Create A Culture Of Learning With “Teaching At Scale” At Alto Pharmacy

711
The Culture Code

Listen to the full podcast on Spotify, Apple, and Google.

Josh Bersin wrote in the Harvard Business Review that “the single main driver of business impact is the strength of an organization’s learning culture.” Almost every learning and development professional would agree with this statement. But how do you create a culture of learning?

This challenge is only magnified at smaller companies, where the budget for learning and development tends to be minuscule or non-existent. As is so often the case, limitations bring about the very best ideas.

At Alto Pharmacy, the initiatives to scale culture are uniquely creative, action-oriented, and practical. To learn more about Alto’s approach, I met with the Alto’s Chief People Officer, Shannon Wilson.

 

Shannon Wilson, CPO of Alto Pharmacy

Alto is a digital pharmacy that makes it easy for doctors to send their patients' prescriptions directly to them. With 1100 employees, Alto’s noble mission to disrupt the medicine prescription process drives its culture.
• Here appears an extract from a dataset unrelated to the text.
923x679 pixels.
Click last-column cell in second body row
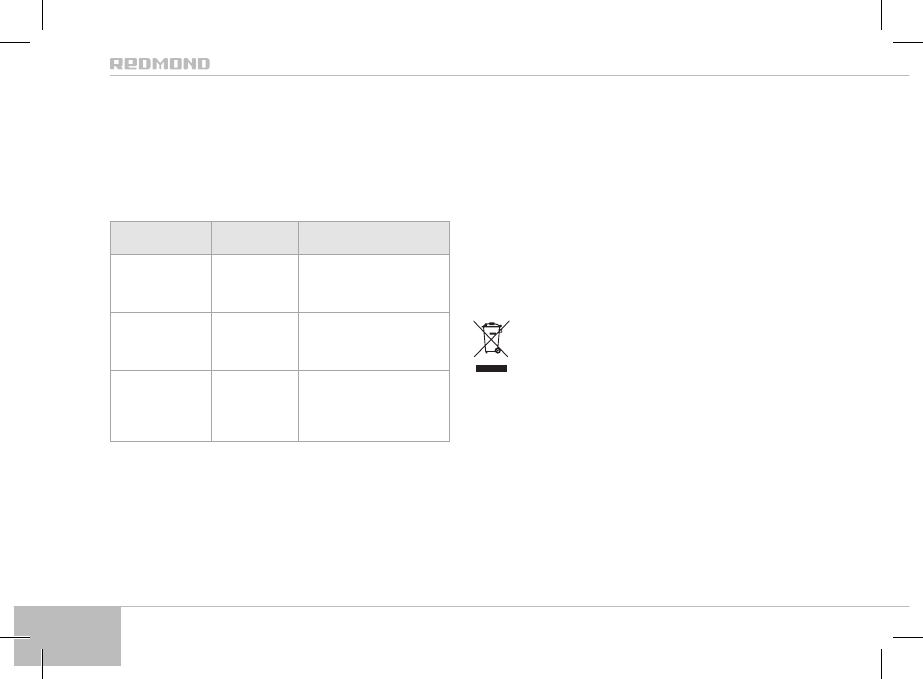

Alto Pharmacy Sustains Its Culture with Two Key Initiatives

One thing that great company cultures seem to have in common is that they create highly original rituals that bring culture to life in an authentic way. Wilson shared two great examples:

  1. Voice of the Employee (VOTE). Employees submit a question, concern, feedback, or recognition, and then it is posted on a board. A member of the leadership, ranging from the frontline to the C-suite, responds. All employees see the question and answer. “This process creates a conduit between the senior leadership and the frontline experience because you've got to keep that visceral connection to what's happening at the frontline,” Wilson said.
  2. Alto Spotlight. The Spotlight program is designed to bring frontline leaders into consistent communication with the senior leadership team. “We invite team members to a live session with our senior leadership team, our VPs, and higher,” Wilson explained. “We give them a template because we know that could be nerve-wracking. They can tell us a little bit about themselves, their Alto journey, their superpowers, and things they are working on.” The frontline leaders give feedback about what's going well, what's just okay, and what needs work. They also have the opportunity to ask questions and ask for advice.

Alto Develops Leaders by “Teaching at Scale”

When rolling out leadership development at a fast-growing company at approximately the 1,000-employee mark, there are two major stumbling blocks:

  • Not establishing leadership development before you expand;
  • Putting leadership development in place that doesn’t push the needle and is labeled as a cost center in the process.

Wilson’s approach is a master class in what steps a smaller, fast-growing company should take. Wilson said, “Whether you're a startup or not, nothing beats those on-the-job, learn-by-doing opportunities to cultivate both acumen and judgment. That is especially the case if you have a great leader giving you the support that you need, which can accelerate the learning curve.” Wilson was quick to note that formalized training is much more difficult in a smaller environment because it is “an expensive luxury with a limited return on investment (ROI), especially if you don't have things like nudges and digital interventions to reinforce your classroom training.” At Alto, Wilson and her team conduct some formal training, but they focus mainly on follow-up interventions to ensure that learning carries beyond the training room walls and into the day-to-day operations.

Integral to her small budget yet large emphasis approach to leadership development is what Wilson refers to as “teaching at scale.” Here’s how it works: Wilson and her team examine the company-wide operational cadence and processes to identify learning opportunities. “For example,” Wilson offered, “when I was leading a tech team, we learned so much by evaluating the cause of error. We conducted a whole review that delves into what happened five ways and then fully documents the incident to run the entire engineering team through it.”

The concept of teaching at scale brings important learning experiences to life for as many people as possible. “You don't need a classroom. You can take real-life moments and let others learn and give feedback, for example, what did you think about this and why did you do that? That's where the real learning happens, especially for the frontline because they're faced with so many different challenges.” Wilson emphasized how these learning moments are especially valuable in an environment where you have a bias for speed. “Sometimes the business can evolve at a faster rate than you can create and deploy content, so those teachable moments are gold,” she said. “

Wilson’s Book Recommendation for HR Professionals: Surely You’re Joking, Mr. Feynman!

All of the chief people officers I have interviewed are voracious readers and learners. Asked what book she would recommend for human resources (HR) professionals to read, Wilson recommended Surely You're Joking, Mr. Feynman! – Adventures of a Curious Character by Richard Feynman. “He's a Nobel Prize-winning physicist,” Wilson said, “and one of the things he's most remembered for is the freshman seminar. Fe says if you're going to understand something deeply, then you have to be able to convey it in plain language to a smart novice. If you can't teach a freshman seminar on the topic, then you don't really understand what you're talking about.”